CARTA AO MEU PAI
Você ainda tinha os
cabelos negros, num topete sinuoso, deixando a mostra pouco mais de quarenta
anos...Algumas pessoas poderiam achar que já era um “coroa”, mas um Super herói
não tem idade. Super-herói por conseguir nos dar tudo de bom, numa luta diária
contra o tempo, porque tínhamos pressa em viver.E com chuva ou sol, lá estava
você carregando sua pasta marrom, aquela que deixava explícito que se tratava de
um trabalhador de verdade.
Naquela época eu não
conseguia entender essas coisas que a gente só enxerga quando cresce...Muitas
vezes me revoltei, dizendo um monte de bobagens que hoje já nem me lembro
mais...
Bobagens de uma garota que
achava que tinha o poder de mudar o mundo.E eu tentei; fui além da minha época,
desejando o que parecia impossível.
Com dezesseis anos bati o
pé várias vezes: queria me casar com aquele que ignoravam por ser
esquizofrênico.Depois disse que seria uma escritora de contos e crônicas.Que a
minha foto, um dia, até sairia em jornais...
É pai, eu investi em tudo
o que acreditava.Você me dizia que era loucura, mas eu fui feliz
assim.Precisava fazer do meu modo, pois tinha um compromisso comigo mesma.
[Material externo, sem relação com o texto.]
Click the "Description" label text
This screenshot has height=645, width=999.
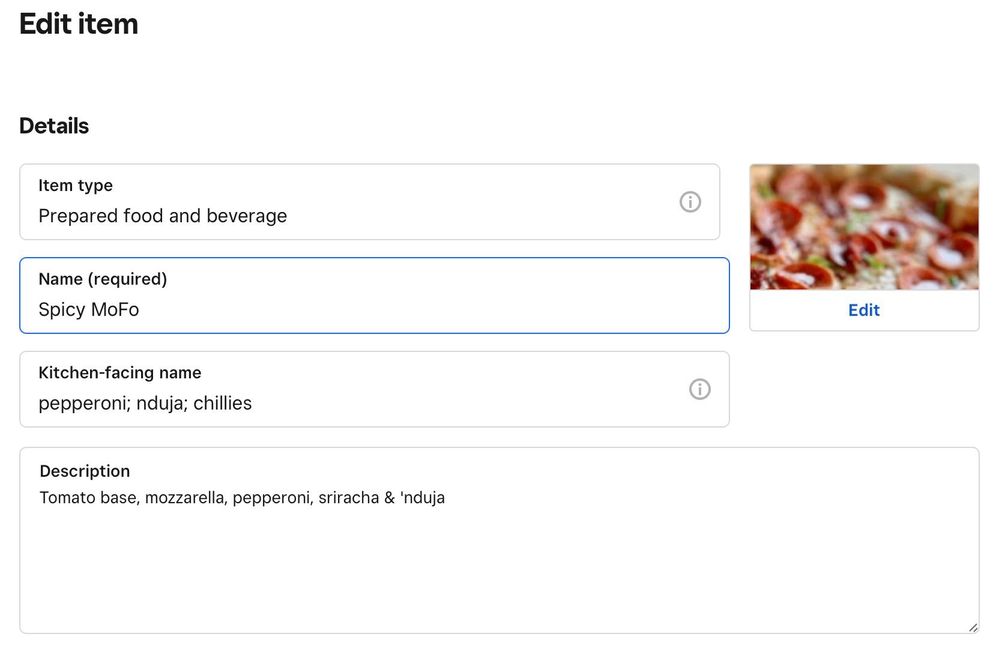click(85, 471)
Casei-me contra a sua vontade e sei que sofreu muito.Faz muito tempo, porém depois disso, criou-se um muro entre nós...Mas pai, a vida é assim e às vezes tomamos decisões que as pessoas não entendem.
Valeu como alicerce para
que pudesse me preparar para outras surpresas da vida...E assim amadureci mais
cedo, criando uma força interior que me impulsiona sempre adiante!
E você, mesmo não
querendo, ficou ao meu lado.Com seu jeito tímido, quase mudo, porém eu sabia
que estava ali.
Estava ali quando me
presenteou com a minha primeira máquina de escrever, para que eu pudesse
digitar todos meus poemas.Quando me ajudou a criar os meninos que também são
seus! Quando escutou todas as minhas verdades, sempre sorrindo, quando na
verdade queria chorar em seu colo.
Pai,desculpe a demora.Eu
me perdi nos caminhos da vida, mas neste desabafo, um pouco tardio, só posso
lhe beijar os cabelos branquinhos, o rosto traçado pelas marcas do tempo e
dizer no seu ouvido: te amo, como naquelas manhãs de domingo que me colocava no
seu ombro para assistir ao desfile de Sete de Setembro.Eu te amo por descobrir
um bilhetinho seu, guardado durante anos numa caixinha antiga, chamando-me de
filhinha amada. Escreveu no dia da minha I Comunhão e nunca teve coragem de me
entregar...E te amo muito mais por ser único pra mim!
Hoje finjo não ver os seus
83 anos, puxados por um chinelinho surrado com muita dificuldade. Nem assim
consigo abrir o meu coração porque pra mim é difícil falar, pai.
As lágrimas escorrem pelo
canto dos olhos e prefiro ler esta carta para você.Quero lhe pedir que me
proteja do Bicho Papão e que o Papai Noel me presenteie com um Milagre de NATAL
, para que possamos ser felizes...só um pouquinho mais! Perdoa por tudo, pois
ainda sou uma criança e preciso CRESCER. Pai me abraça!
Meu pai faleceu em
09/02/2006 sem conhecer esta carta, pois não tive coragem de lhe entregar.